Extrait du texte:
----------

Quel régal pour les parents que les pleurs et crises de leurs jeunes enfants (je parlerai ici des enfants à partir de 1 an environ, et jusque… ben… ça dépend de pas mal de choses notamment de leur maturation émotionnelle).
Ces épisodes qui peuvent être très fréquents autour de 2-3 ans, embellissent les journées en eux-mêmes.
Ils ont aussi souvent le don supplémentaire d'insécuriser les jeunes parents, et de les inquiéter plus ou moins fortement. Est-ce "de leur faute" si leur enfant se met dans des états pas possibles ?
Notons que l'inquiétude peut aller dans deux sens
Tous ces doutes sont très souvent enracinés dans, ou au moins amplifiés par les remarques de l'entourage qui fréquemment vont dans ce sens :
"Eh bien, si il se met dans ces états là à 3 ans, ça promet pour l'adolescence"
"Moi, les miens ont toujours su où étaient les limites et aucun d'eux n'aurait osé causer de crises pareilles"
"MES enfants ne font jamais ça" ou autres "il est souvent comme ça ??!" lourds de sous-entendus
"Si tu le tenais, il se tiendrait à carreau"
"Tu vois, à force de l'écouter, il ne supporte plus la frustration. Tu lui montrerais plus clairement les limites, tu n'en serais pas là."
Ca vous dit quelque chose ?
Combien de ces cases cochez-vous régulièrement dans votre petit bingo personnel ?
Réjouissez-vous, les fêtes approchent : si le temps passé dans des centres commerciaux ne suffit pas à vous constituer un stock suffisant d'occasions de jouer au bingo, vous pourrez compter sur les réunions de famille pour compléter : bref, vous allez bientôt pouvoir ressortir votre grille !
Donc, d'un côté, on peut avoir l'impression que les pleurs / crises de l'enfant seraient le signe d'un problème d'éducation : on est trop laxiste.
Est-ce qu'ils ne feraient pas mieux d'accéder à sa demande ?
Est-ce qu'ils ont raté quelque chose : ne devraient-ils pas être en mesure d'éviter à leur enfant de se mettre dans un état pareil ?
Bref, la question du jour c'est :
la crise d'un enfant est-elle forcément le signe d'un problème éducatif ?
Trop laxiste ou au contraire trop strict / pas respectueux des besoins de l'enfant :
on aurait juste l'embarras du choix ?
Creusons un peu.
1. L'enfant qui crise nous montre-t-il que nous le "gâtons" trop ?
Y a de très, très grosses chances que non.
En tous cas, rien ne permet d'affirmer comme ça qu'une crise de jeune enfant, c'est provoqué par une éducation trop laxiste.

----------

Consigne: Dans le texte ci-dessus sur les crises des jeunes enfants, recopiez tout le passage qui va de "Ces épisodes qui" jusqu'à "pas possibles ?", en substituant "moments" à "épisodes".

Données fournies:
----------

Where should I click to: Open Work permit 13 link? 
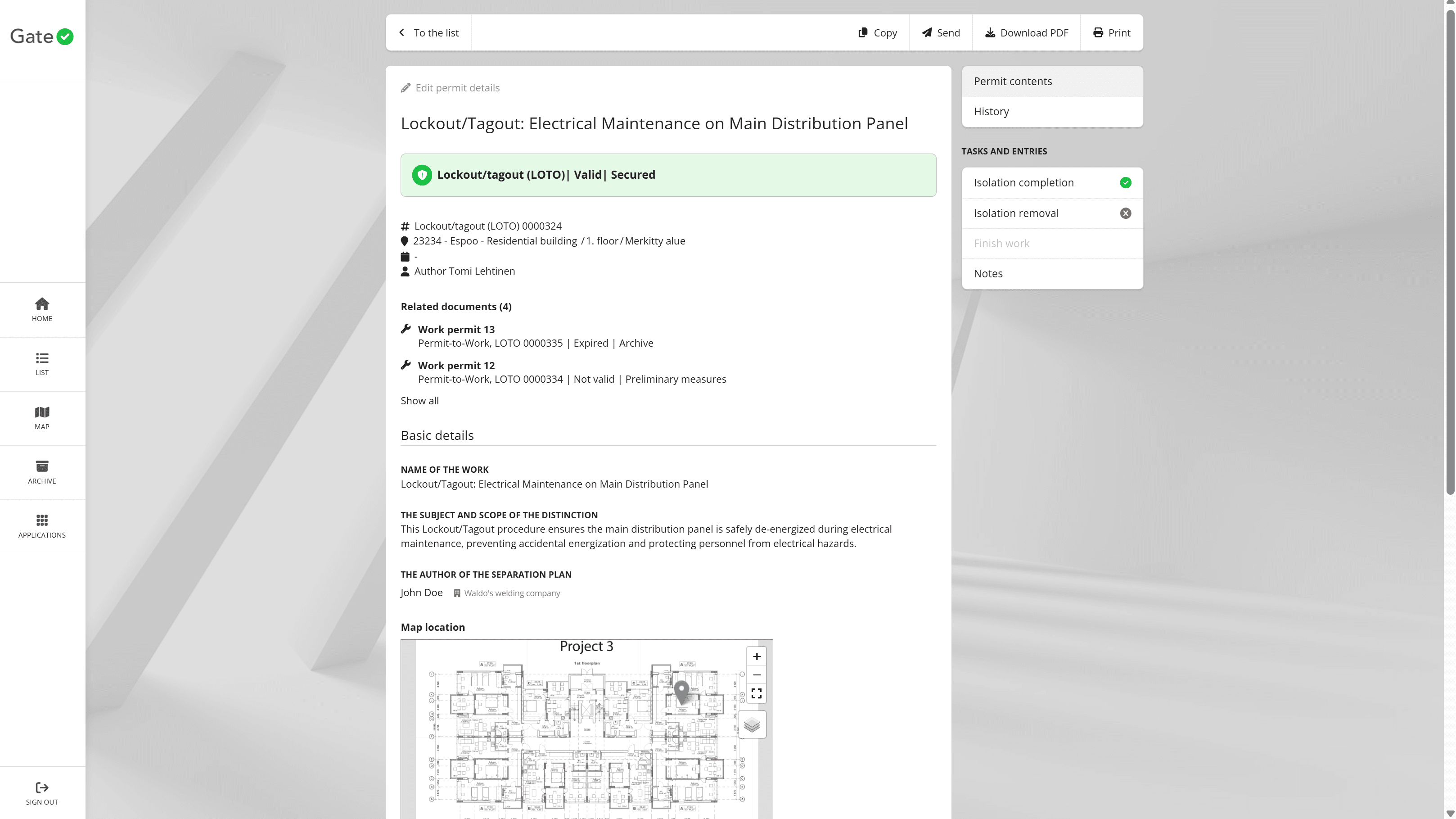455,330
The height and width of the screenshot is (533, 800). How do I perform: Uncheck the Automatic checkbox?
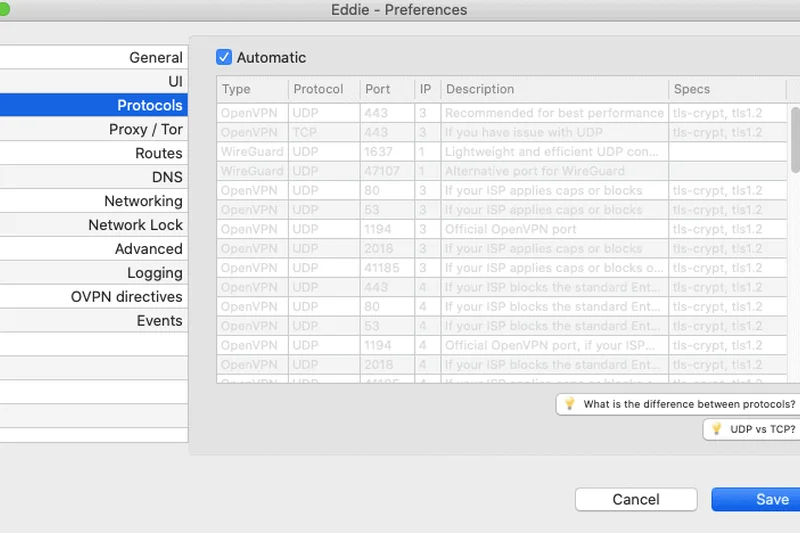(224, 58)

----------

Réponse attendue:
Ces moments qui peuvent être très fréquents autour de 2-3 ans, embellissent les journées en eux-mêmes.
Ils ont aussi souvent le don supplémentaire d'insécuriser les jeunes parents, et de les inquiéter plus ou moins fortement. Est-ce "de leur faute" si leur enfant se met dans des états pas possibles ?